▶ [Reading passage]:
○ ○ ○
Nurse-Family Partnership Graduation

Steve Marcus

Guadalupe Velez with daughter Anale Calsada Velez, left, 2- years-old, and Tiffany Schoeb with daughter Carolina Schoeb, 22-months, listen to a speaker during a Nurse-Family Partnership Graduation at the Southern Nevada Health District Tuesday, August 9, 2011.

Nurse-Family Partnership Graduation

Diana Munoz and her daughter Naomi Nicole May, 4 months, look over a program before a Nurse-Family Partnership Graduation at the Southern Nevada Health District Tuesday, August 9, 2011. Launch slideshow »

With limited resources, no high-school diploma and her first baby on the way, 25-year-old Tiffany Schoeb had no idea what she was doing. She was scared and unsure of how she would be as a mother.

“I didn’t know a lot of things. I was really nervous about when she’d cry or things that were wrong with her,” Schoeb said of her daughter.

That was until she found the Southern Nevada Health District nurse-family program, she said. Schoeb enrolled in the free program when she found out she was pregnant with her daughter, Carolina, who is now almost 2 years old. The now 27-year-old graduated from the program Tuesday with a new lease on motherhood.
○ ○ ○
▶ [Information supplied]:
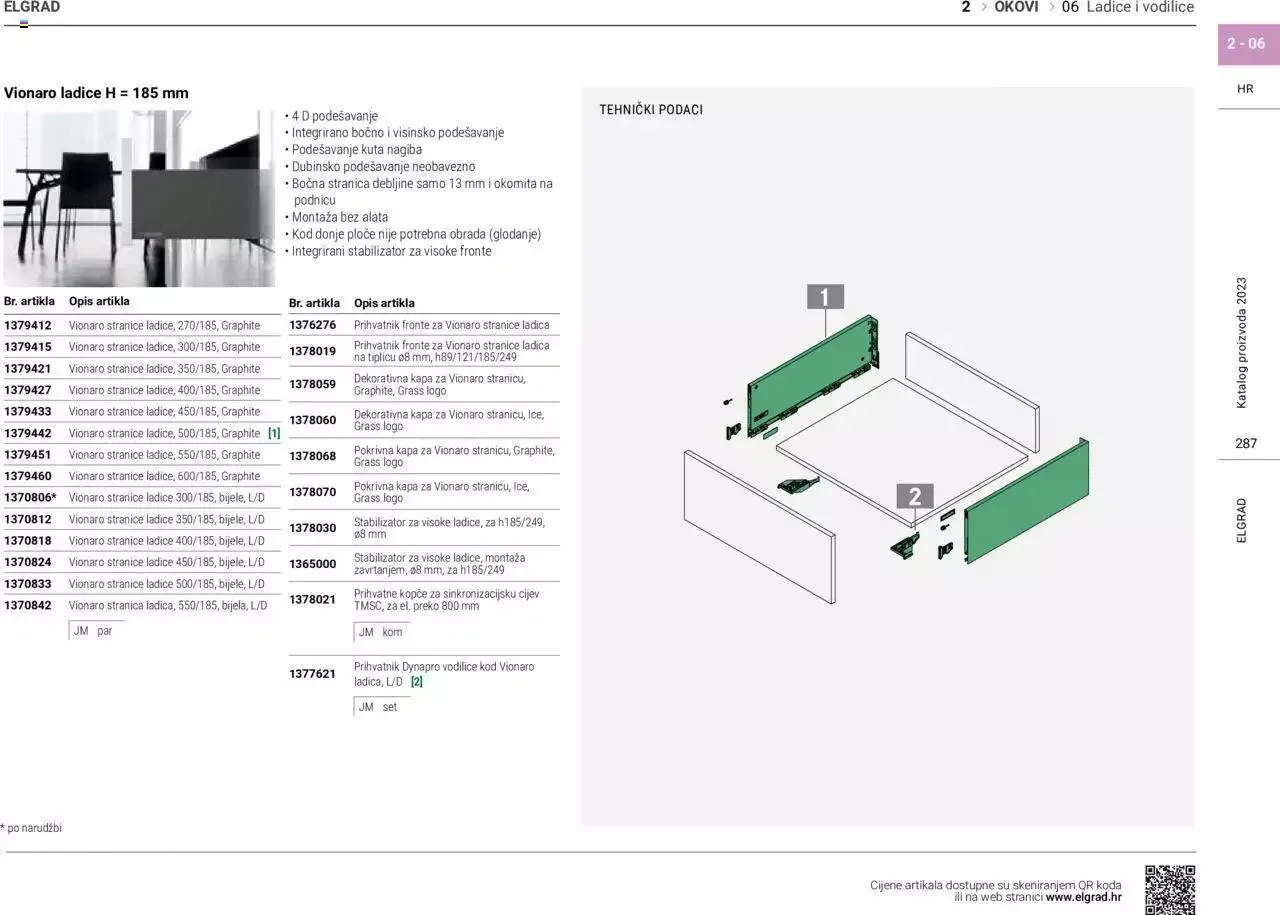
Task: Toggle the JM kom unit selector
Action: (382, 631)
○ ○ ○
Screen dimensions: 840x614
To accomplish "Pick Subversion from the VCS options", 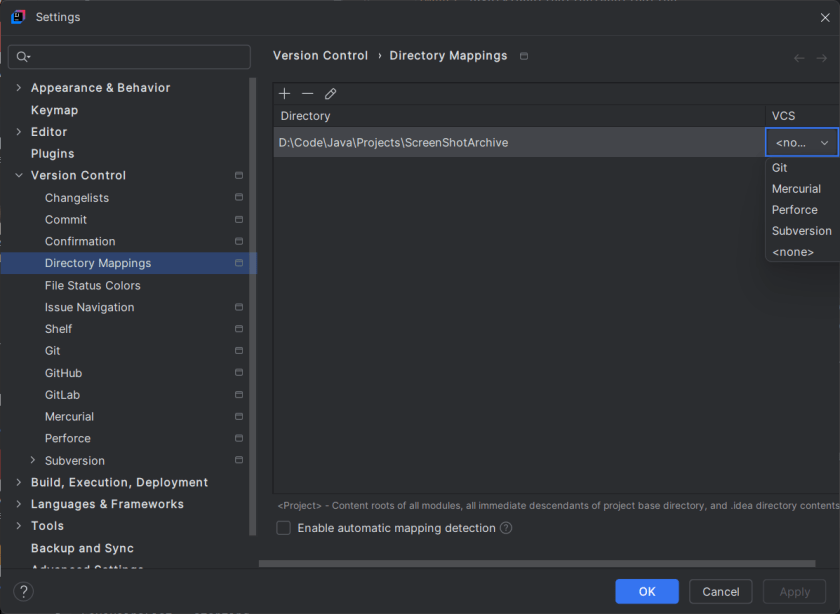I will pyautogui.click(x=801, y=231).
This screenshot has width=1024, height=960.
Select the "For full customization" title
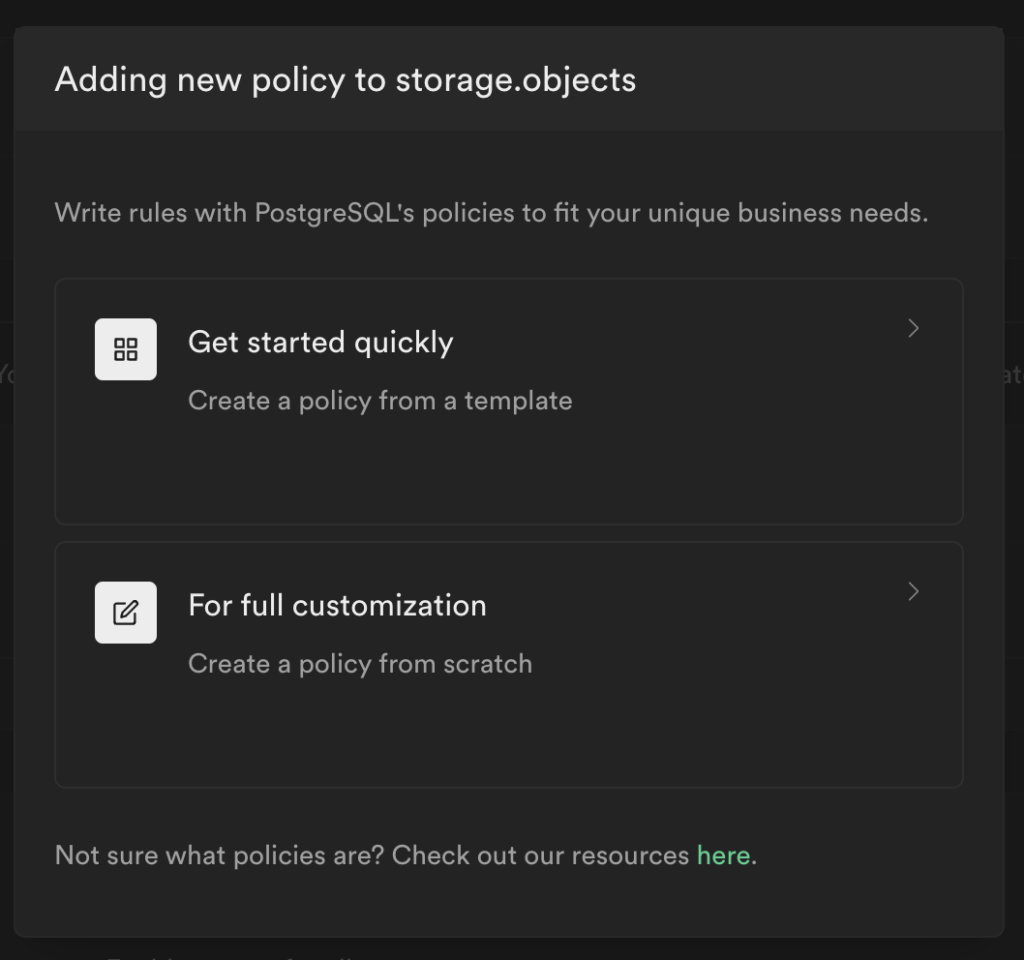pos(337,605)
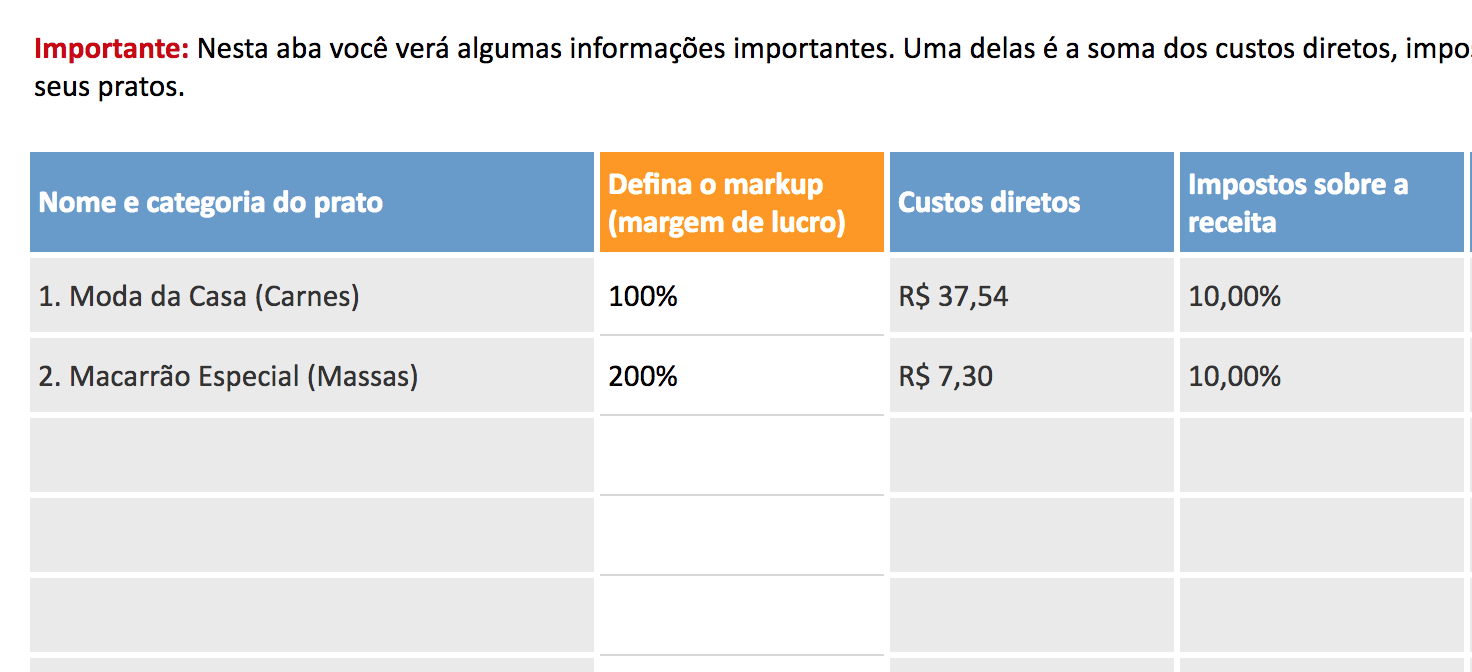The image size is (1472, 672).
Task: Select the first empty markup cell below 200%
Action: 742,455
○ ○ ○
▶ [Problem]:
Answer these questions using the article on the Nurse-Family Partnership graduation.
(a) Where was the graduation held?
(b) How old was Tiffany Schoeb when her first baby was on the way?
(c) How much did the program cost Schoeb?
The entries that come after the article are separate material and have no connection to it.

▶ [Solution to this exercise]:
(a) At the Southern Nevada Health District.
(b) 25 years old.
(c) Nothing; it was free.